» **STUDY TEXT**:
###

Kristene Collins said:


> I agree with everything in this post. Throughout this season, I kept telling myself, "don't fall in love with this character, he'll be dead before episode ten" but it was SO HARD not to! I was yelling at him as I watched the fight to cool it down and just kill Clegaine, already! Unfortunately, his story ended exactly like it did in the book. On the plus side though, his story ended _exactly_ as it did in the book!
> 
> I also have to give it up to Sansa this episode, she's learning!



That's how I felt. I've read the books, I knew Oberyn was going to die, but I was yelling at him too. Like I said previously: video game sense tingling! Back off the monster!

Damn him and his arrogance, lol.

Sansa was... interesting to watch... Not what I expected.


----------



## Sir Kieran

SM-Dreamer said:


> Sansa was... interesting to watch... Not what I expected.



I agree. I like to think of her relationship with Littlefinger as a parallel to that between Arya and the Hound. The Hound is an expert killer, and Arya picks up some tricks along the way. Littlefinger is an expert manipulator and a genius in playing the game of thrones; I expect that Sansa will become adept. One of the producers (I forget which) mentioned in an interview that Sansa might have the capabilities to outmatch Littlefinger, that she might be the only real threat to him. Either way, I've enjoyed Sansa's story arc and cannot wait to see where she goes in The Winds of Winter / further seasons.


----------



## monyo

Sansa has definitely gone from being the single most boring character to one I positively look forward to seeing more of now. I had the same turnaround with Jaime as well around season 3. Still, I was definitely facepalming when I saw the last episode. I'd have gone ahead and gotten Littlefinger out of the way - along with Ramsey and a certain character who hasn't appeared yet, I'd put him as one of the three most bastardly and dangerous in the whole game. Tywin and Cersei may be bad, but as Littlefinger said, at least they're predictable. Still, maybe the right decision. Otherwise she'd probably have traded Littlefinger for being Robyn's plaything (who seems to have a bit of Joffrey in him, even if it's coming from a different place), or the centerpiece (as Winterfell's heir) in a mini-civil war amongst the Vale nobles.


----------



## Sir Kieran

Legendary Sidekick said:


> @Sir Kieran of Massachusetts, okay... so it's not just me that felt Oberon was the most accurately portrayed of the new characters. This is the first season I watched after reading, so it was exciting to see that the look of the character and the way he fought were such a match to my own mental image. Even The Mountain's voice as he "confessed" and how it was timed with the sounds of the brutal killing... that was how I heard it in the book! (Different actor for the Mountain, though I guess I shouldn't be surprised that a big, wounded guy sounds loud and grunty.)



In terms of character, the Lannister family is dead on. In fact, I would say most of the characters are very true to their book-selves (Jaime happens to be a personal favorite of mine, though). The Mountain . . . I wish he had not been recast. Sure, this new guy is huge and strong, but he just can't give facial expressions like Season 1 Mountain: http://i.telegraph.co.uk/multimedia/archive/02866/the-mountain_2866202k.jpg


Relating to Littlefinger, it's very hard to predict what he will do next (especially since the show is slightly veering off course from the books; for example, Littlefinger blames a singer named Marillion on Lysa's fall, and no one discovers that Alayne is actually Sansa). Petyr outlines a plan in the fifth book, to Sansa, but even then it's necessary to question everything he says.

###

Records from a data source
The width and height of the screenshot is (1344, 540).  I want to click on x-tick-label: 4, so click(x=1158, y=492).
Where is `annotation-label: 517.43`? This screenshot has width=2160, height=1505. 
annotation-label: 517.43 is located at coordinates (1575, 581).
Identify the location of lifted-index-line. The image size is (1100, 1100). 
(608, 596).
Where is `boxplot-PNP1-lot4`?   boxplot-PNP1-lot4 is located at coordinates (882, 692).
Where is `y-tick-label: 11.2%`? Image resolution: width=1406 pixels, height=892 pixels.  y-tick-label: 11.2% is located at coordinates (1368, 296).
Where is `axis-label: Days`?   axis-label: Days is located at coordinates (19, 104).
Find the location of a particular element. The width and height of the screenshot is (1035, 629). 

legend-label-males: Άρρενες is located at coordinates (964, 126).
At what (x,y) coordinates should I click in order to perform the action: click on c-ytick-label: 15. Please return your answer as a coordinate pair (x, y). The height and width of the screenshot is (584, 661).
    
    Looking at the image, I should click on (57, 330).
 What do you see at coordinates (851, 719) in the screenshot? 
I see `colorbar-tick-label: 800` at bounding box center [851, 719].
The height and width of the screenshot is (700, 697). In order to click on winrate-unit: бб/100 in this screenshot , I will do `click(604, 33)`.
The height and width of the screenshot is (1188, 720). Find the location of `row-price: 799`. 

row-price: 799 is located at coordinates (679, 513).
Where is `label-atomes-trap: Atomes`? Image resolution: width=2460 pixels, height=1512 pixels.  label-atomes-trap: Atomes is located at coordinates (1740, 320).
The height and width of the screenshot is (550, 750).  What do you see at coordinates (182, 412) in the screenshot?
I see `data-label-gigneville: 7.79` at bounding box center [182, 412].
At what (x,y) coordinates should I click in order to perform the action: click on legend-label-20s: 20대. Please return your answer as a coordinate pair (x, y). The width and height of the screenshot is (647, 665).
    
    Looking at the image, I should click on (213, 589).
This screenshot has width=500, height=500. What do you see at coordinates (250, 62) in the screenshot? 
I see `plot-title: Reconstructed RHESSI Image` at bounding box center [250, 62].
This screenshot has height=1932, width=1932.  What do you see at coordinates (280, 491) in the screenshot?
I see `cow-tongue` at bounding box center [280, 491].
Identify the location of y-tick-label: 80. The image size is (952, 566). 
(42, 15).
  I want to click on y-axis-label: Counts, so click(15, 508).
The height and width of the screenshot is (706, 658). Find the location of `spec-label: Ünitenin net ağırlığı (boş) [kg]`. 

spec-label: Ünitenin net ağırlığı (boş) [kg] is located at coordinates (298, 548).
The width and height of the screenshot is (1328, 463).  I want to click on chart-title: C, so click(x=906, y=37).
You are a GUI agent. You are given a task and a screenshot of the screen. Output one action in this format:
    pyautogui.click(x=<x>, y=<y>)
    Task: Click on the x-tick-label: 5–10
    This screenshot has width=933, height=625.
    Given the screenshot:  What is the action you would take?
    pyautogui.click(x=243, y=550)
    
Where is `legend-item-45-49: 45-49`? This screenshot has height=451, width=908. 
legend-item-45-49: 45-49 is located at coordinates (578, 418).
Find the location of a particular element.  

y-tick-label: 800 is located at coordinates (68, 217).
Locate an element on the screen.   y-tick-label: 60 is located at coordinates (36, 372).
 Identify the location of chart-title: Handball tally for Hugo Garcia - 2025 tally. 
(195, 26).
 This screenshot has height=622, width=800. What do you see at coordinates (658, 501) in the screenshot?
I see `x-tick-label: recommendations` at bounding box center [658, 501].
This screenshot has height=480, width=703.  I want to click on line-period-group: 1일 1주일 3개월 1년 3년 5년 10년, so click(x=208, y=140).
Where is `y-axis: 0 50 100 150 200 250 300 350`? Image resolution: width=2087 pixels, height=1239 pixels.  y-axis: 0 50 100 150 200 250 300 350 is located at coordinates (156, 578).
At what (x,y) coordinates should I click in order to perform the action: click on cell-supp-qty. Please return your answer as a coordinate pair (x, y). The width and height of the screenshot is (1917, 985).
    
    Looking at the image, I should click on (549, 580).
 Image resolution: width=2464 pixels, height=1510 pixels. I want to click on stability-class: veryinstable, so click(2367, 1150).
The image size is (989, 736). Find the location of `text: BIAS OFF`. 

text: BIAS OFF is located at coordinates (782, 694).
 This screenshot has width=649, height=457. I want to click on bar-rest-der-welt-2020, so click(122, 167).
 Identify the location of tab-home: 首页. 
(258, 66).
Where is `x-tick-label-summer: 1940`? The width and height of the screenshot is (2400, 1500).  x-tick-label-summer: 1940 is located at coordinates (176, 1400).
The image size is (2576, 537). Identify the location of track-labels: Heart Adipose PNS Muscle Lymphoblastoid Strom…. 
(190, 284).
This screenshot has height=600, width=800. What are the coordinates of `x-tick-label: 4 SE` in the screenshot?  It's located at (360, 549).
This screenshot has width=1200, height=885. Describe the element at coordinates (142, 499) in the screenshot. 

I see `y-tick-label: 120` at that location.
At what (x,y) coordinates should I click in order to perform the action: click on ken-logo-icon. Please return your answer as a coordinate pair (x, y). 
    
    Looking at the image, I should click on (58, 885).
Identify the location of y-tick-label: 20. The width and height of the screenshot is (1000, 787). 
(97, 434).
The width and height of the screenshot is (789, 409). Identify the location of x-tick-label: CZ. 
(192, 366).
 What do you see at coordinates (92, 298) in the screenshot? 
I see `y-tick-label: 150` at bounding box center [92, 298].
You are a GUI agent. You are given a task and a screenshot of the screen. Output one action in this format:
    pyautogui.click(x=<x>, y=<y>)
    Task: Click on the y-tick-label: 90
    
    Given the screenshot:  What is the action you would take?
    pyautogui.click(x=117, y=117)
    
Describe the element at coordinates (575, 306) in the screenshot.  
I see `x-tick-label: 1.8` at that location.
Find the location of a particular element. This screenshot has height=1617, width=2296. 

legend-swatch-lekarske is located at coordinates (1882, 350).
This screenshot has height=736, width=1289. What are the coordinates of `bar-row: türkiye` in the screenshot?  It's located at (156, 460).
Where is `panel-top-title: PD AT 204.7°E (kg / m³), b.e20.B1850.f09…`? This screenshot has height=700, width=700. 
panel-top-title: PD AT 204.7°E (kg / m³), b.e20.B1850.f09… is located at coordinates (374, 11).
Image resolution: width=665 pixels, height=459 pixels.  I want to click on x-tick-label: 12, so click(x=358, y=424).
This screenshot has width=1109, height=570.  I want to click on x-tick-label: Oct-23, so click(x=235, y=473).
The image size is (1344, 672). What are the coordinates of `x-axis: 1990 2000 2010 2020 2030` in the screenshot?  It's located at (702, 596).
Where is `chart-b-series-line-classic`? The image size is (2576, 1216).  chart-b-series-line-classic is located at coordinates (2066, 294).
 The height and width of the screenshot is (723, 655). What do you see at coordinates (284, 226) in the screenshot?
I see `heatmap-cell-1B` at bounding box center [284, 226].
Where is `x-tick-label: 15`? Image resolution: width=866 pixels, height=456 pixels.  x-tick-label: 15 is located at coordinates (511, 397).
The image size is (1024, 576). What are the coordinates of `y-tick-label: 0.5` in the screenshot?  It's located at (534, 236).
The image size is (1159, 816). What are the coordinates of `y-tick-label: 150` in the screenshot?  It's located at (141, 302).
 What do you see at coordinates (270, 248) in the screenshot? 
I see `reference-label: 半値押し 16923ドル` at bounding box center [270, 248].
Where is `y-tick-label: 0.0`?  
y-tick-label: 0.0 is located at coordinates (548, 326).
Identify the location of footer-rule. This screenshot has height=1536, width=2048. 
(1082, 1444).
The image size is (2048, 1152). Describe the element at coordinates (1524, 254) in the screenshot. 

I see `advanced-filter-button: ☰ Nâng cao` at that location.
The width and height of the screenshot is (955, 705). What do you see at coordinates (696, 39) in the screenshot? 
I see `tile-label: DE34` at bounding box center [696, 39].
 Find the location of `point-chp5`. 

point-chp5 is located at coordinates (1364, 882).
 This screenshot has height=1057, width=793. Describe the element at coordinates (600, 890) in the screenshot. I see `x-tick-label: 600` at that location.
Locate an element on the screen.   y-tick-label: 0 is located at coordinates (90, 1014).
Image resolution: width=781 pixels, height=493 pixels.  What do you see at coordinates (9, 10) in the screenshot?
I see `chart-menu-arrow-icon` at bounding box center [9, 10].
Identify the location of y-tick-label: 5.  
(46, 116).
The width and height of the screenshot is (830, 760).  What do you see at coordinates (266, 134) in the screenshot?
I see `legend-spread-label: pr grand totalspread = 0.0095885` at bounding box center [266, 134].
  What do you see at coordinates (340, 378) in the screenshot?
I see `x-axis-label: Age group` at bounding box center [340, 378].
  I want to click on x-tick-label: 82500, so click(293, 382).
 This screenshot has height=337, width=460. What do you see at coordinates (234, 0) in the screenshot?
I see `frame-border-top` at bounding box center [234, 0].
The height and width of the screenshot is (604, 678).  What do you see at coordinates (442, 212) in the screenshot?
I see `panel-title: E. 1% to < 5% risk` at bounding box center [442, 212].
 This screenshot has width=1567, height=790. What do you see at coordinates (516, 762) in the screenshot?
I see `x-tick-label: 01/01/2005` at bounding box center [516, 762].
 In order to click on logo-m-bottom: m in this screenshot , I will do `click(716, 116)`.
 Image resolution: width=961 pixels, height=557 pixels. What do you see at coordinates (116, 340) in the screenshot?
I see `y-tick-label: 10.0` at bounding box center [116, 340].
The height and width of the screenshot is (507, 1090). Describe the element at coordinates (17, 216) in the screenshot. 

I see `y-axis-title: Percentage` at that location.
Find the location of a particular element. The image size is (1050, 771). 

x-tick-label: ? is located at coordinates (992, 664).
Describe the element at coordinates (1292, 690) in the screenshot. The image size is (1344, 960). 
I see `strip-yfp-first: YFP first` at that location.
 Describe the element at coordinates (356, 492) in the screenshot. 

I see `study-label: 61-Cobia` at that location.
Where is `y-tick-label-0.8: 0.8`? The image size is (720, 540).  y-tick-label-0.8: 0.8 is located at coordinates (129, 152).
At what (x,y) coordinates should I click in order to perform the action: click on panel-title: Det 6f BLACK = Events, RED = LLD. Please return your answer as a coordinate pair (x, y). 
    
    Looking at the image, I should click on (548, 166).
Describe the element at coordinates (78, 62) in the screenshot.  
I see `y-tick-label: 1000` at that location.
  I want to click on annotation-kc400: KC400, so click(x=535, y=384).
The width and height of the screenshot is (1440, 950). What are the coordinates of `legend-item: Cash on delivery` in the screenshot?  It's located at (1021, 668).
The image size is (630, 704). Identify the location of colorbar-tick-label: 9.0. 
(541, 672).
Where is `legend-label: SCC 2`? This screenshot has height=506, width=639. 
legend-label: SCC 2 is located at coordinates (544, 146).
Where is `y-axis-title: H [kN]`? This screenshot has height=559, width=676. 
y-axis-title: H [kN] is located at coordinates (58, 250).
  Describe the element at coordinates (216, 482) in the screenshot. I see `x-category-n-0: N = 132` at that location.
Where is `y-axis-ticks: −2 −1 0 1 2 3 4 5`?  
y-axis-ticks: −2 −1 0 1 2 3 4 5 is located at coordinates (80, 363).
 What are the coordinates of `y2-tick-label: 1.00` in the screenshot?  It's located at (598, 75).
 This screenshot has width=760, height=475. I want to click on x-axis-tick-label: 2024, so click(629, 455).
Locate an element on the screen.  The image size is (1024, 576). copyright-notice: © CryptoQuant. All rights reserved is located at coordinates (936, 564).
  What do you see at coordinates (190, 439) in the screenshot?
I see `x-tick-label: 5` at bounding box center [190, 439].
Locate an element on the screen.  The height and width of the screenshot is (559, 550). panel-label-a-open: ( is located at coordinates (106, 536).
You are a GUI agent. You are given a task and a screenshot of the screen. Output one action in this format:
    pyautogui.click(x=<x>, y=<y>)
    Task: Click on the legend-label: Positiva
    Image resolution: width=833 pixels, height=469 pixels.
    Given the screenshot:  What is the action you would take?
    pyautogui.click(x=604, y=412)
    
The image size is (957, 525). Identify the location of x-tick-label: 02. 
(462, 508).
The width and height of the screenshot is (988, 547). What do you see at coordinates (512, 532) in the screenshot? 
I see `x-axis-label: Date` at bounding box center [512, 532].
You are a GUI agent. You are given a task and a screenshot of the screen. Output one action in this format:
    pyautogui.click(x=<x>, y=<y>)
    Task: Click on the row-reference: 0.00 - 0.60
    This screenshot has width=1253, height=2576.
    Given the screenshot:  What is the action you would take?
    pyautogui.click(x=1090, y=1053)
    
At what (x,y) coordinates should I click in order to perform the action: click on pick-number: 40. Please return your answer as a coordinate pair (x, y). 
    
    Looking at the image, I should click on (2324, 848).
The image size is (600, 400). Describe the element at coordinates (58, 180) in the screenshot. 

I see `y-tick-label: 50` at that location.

###

» **TASKS FOR THIS EXERCISE**:
- a) In the Game of Thrones forum thread, name every user whose post appears quoted beneath a "said:" line.
- b) Write what comes next in the Game of Thrones forum thread, picking up after its final sentence.

» **ANSWERS BY ITEM**:
- a) Kristene Collins, SM-Dreamer, Legendary Sidekick

- b)
I think it's quite likely that Petyr will attempt to use Sansa as a pawn in his own game, while Sansa may very well do the same thing to him.


----------



## teacup

I'll post this on both threads. It's worth it to watch this guy's reviews, too. They make me laugh.

This is a funny video, Oberyn vs The Mountain, denial version.


----------



## SM-Dreamer

Sir Kieran  said:
			
		

> Relating to Littlefinger, it's very hard to predict what he will do next (especially since the show is slightly veering off course from the books; for example, Littlefinger blames a singer named Marillion on Lysa's fall, and no one discovers that Alayne is actually Sansa). Petyr outlines a plan in the fifth book, to Sansa, but even then it's necessary to question everything he says.
> 
> I think it's quite likely that Petyr will attempt to use Sansa as a pawn in his own game, while Sansa may very well do the same thing to him.



This was actually what I'd meant. I'd read the books, and so seeing Sansa suddenly spill the beans... Well, it threw me for a loop. Then Darth Sansa left me rather confused and off-footed.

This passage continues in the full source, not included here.